Exercise instructions: Among the entries below, how many lines hold "text"? Reply with the number only.

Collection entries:
* * * * * * *
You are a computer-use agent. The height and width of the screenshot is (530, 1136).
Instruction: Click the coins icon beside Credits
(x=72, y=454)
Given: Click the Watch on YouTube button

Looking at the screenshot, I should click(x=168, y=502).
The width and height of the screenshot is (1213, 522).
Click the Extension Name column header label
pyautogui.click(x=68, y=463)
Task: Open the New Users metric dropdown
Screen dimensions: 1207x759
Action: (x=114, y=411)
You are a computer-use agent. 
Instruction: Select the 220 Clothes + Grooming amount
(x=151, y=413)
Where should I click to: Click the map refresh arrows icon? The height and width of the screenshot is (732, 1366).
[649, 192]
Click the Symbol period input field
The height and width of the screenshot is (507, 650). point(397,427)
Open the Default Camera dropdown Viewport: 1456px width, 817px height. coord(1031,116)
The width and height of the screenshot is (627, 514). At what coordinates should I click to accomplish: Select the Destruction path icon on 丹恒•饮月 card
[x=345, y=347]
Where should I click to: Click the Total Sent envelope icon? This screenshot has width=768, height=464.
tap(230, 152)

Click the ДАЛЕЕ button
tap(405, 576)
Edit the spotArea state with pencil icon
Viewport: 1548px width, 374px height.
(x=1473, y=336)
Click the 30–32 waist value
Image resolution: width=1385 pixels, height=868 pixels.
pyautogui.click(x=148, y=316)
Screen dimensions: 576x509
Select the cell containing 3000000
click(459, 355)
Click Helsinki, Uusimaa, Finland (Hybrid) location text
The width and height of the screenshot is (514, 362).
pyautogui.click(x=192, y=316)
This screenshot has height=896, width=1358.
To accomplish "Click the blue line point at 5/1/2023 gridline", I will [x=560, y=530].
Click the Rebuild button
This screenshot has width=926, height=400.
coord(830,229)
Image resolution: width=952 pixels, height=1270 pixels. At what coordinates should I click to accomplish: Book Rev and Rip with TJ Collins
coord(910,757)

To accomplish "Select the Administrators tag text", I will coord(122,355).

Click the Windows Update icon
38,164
* * * * * * *
Response area: 2